La opa hostil lanzada por BBVA sobre Sabadell hace ya casi un año y dos meses ha marcado a fuego la actividad de ambos bancos a todos los niveles. Tanto el aspirante a comprador como el opado se han esforzado en mimar a sus accionistas, en no descuidar al cliente entre el enorme ruido mediático, en jugar sus respectivas bazas ante la opinión pública y las instituciones y también en medir el alcance de la opa en sus compradores de deuda.
En este contexto, ambas entidades han echado el freno, y de forma significativa, en sus planes de financiación de este año: el volumen de deuda vendida en la primera mitad del ejercicio es muy inferior al de ejercicios anteriores. Un descenso posibilitado por las menores necesidades de financiación, pero que tiene que ver también con la incertidumbre ligada a la operación. Un hecho que, según reconocen fuentes financieras, podría retrasar unas colocaciones de deuda que, de no ser por la opa, ya se habrían realizado en el primer semestre. De hecho, el resto del mercado está acelerando, y no frenando, las operaciones, pues la inestabilidad del mercado de bonos aconseja anticipar objetivos en la medida de lo posible.

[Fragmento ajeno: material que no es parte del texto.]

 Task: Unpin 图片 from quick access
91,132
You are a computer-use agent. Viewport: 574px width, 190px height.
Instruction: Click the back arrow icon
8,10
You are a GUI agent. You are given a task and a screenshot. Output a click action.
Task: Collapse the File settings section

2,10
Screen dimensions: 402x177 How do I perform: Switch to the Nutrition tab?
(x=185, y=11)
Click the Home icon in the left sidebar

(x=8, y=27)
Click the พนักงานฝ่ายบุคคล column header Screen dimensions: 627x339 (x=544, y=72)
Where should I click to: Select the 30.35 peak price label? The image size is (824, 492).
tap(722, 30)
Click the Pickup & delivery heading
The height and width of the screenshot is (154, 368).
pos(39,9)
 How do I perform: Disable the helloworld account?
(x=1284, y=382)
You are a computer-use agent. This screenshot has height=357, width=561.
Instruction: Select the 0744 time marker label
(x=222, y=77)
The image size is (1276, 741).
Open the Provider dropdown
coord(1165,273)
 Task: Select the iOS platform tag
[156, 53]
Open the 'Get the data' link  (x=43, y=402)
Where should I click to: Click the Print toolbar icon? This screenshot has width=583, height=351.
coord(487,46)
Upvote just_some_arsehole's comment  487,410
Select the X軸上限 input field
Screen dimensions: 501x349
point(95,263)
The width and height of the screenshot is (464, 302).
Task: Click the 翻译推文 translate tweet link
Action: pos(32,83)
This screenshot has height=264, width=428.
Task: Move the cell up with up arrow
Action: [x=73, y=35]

En lo que va de año, tanto BBVA como Sabadell han realizado únicamente dos emisiones de deuda cada uno, frente a las once que ha realizado Santander en distintas divisas o las cinco lanzadas en euros por CaixaBank. La entidad que preside Carlos Torres vendió en enero 1.000 millones de dólares en bonos perpetuos —conocidos como cocos o AT 1 en la jerga financiera— con un cupón del 7,75%, y colocó en febrero 1.000 millones de euros en deuda subordinada al 4%. En los dos primeros meses del año ya resolvió las dos emisiones, ambas con un mayor perfil de riesgo.